I have been thinking of ways to incorporate a simple explanation of Intersectionality and how to use it to improve the outcomes of those from multiple marginalised groups. I didn’t realise until today that Malcolm X’s knife quote had a perfect example that I could expand on.

“You don’t stick a knife in a man’s back nine inches and then pull it out six inches and say you’re making progress … No matter how much respect, no matter how much recognition, whites show towards me, as far as I am concerned, as long as it is not shown to everyone of our people in this country, it doesn’t exist for me.”

― Malcolm X

Quote taken from Goodreads.

The way I would expand on this is that some people may have a knife stuck in their back, some might have four. And even if the knife is removed, there is still a wound, the associated pain, and the impact of not being able to do things.  That wound needs to be healed, that impact of loss of income or movement needs reparations.
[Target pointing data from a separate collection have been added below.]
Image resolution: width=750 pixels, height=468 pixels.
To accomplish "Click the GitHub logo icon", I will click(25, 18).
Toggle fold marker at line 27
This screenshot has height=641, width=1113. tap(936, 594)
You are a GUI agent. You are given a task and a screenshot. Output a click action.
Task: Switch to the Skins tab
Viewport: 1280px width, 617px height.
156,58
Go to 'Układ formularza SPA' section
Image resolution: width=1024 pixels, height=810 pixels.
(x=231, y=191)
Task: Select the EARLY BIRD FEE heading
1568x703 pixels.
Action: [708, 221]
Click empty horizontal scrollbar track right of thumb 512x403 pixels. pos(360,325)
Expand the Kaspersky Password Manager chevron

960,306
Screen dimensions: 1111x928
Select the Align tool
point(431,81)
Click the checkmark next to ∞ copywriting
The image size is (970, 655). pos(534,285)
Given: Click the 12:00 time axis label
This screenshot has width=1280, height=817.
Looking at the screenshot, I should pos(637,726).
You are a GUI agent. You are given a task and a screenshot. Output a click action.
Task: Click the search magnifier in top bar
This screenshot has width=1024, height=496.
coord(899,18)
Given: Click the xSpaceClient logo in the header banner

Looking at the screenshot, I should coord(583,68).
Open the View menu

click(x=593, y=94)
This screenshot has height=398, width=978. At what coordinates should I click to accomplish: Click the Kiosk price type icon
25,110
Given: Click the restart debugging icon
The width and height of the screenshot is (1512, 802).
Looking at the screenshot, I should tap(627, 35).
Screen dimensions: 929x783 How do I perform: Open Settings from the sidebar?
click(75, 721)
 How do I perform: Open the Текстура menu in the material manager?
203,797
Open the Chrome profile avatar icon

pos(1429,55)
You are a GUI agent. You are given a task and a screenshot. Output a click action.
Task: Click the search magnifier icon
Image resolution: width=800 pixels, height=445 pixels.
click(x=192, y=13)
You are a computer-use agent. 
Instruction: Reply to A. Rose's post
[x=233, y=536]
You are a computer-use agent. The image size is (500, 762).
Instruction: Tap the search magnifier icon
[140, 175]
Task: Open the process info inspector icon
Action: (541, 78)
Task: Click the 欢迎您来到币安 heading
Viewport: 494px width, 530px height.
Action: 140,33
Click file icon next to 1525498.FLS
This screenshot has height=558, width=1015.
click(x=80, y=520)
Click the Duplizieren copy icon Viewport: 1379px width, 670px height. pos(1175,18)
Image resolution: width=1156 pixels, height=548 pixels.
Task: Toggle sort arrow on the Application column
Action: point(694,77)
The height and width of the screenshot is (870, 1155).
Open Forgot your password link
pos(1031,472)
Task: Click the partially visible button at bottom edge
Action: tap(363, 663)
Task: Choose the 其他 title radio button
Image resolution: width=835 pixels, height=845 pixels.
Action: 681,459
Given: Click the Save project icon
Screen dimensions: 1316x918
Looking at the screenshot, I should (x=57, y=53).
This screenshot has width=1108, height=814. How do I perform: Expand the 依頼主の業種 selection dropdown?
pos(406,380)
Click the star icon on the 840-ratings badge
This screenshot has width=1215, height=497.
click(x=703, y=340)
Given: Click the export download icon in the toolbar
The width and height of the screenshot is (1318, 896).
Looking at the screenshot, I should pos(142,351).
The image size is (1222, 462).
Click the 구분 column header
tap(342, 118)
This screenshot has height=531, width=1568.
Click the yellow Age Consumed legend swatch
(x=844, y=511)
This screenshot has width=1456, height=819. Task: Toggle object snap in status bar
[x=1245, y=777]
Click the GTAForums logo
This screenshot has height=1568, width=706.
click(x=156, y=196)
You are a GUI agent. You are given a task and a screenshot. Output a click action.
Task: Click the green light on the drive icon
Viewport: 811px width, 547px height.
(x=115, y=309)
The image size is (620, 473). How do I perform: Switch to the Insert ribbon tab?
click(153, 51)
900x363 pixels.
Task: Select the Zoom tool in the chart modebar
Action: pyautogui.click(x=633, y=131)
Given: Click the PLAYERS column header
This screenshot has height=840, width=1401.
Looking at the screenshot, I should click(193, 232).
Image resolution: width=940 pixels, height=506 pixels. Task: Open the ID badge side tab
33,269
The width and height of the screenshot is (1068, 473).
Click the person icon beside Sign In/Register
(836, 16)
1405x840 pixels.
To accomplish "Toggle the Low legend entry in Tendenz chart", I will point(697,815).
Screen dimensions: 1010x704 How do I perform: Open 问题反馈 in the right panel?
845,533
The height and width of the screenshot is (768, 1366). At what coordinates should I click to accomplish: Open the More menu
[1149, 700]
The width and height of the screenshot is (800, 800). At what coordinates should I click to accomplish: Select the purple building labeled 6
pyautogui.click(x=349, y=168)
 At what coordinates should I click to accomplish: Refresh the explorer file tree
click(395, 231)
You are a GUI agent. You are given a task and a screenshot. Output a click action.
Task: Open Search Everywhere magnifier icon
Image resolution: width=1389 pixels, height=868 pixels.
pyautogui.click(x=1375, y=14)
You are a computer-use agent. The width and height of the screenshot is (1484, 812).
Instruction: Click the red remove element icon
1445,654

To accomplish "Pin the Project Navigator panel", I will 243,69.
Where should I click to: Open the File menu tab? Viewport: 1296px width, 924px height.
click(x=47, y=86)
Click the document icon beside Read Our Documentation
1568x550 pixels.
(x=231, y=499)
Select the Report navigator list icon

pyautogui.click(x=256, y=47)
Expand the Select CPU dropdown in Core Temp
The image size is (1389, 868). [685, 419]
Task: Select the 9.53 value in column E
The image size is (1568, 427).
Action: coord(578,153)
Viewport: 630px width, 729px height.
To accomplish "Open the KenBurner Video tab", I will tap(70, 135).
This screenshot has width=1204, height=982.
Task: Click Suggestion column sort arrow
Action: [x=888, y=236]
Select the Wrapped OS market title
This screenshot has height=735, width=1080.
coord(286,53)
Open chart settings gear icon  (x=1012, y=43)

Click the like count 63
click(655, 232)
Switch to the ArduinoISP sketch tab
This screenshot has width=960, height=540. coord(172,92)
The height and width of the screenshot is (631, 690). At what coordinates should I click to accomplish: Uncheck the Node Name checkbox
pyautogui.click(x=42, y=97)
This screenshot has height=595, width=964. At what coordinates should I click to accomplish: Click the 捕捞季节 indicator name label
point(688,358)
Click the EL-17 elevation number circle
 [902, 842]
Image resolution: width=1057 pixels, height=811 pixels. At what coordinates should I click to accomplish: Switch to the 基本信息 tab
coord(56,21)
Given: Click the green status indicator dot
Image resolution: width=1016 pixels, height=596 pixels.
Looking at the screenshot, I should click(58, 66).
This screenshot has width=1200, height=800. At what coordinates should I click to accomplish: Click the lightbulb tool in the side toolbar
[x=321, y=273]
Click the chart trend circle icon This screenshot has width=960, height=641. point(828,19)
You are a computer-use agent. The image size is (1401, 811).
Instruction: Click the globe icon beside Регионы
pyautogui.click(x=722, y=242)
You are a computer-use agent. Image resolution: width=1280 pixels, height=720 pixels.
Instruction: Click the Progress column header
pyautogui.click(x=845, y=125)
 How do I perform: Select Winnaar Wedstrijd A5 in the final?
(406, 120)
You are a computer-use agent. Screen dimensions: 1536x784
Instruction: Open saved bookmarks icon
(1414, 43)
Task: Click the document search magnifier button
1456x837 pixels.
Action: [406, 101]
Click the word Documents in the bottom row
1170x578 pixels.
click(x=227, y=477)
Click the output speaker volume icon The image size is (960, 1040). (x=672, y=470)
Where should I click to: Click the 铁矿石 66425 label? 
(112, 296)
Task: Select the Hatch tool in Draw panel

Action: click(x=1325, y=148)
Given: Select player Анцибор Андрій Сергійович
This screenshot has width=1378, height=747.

This is why we need to provide opportunities to people from marginalised communities to make up for the ones that have been lost in the past, and the opportunities that will be lost in the future.

We need to triage those that need the most help and look after them first and foremost. In the Intersectionality Spectrum below, I use the term “Degree of Difficulty”, but you can change that to “Number of knives in your back”.

You can see below that if you are a disabled, First Nations female you have the equivalent of 27 knives in your back. Shouldn’t we help that person more than the man of colour who has only the equivalent of 2 knives in his back? Shouldn’t we help that person first and with more help than the other?

View of graph where the degree of difficulty is the y axis. This increases as the graph goes to the right.

In many Diversity, Equity and Inclusion strategies they do not take this into account. They tack it on, but actually, this is one of the the fundamental precepts for a fairer society, and should be front and centre of any DEI strategy.

This is why I think it is so powerful. We need to stop thinking about neutralising biases, but turning biases into anti-bias so we can create equity while we wait for justice.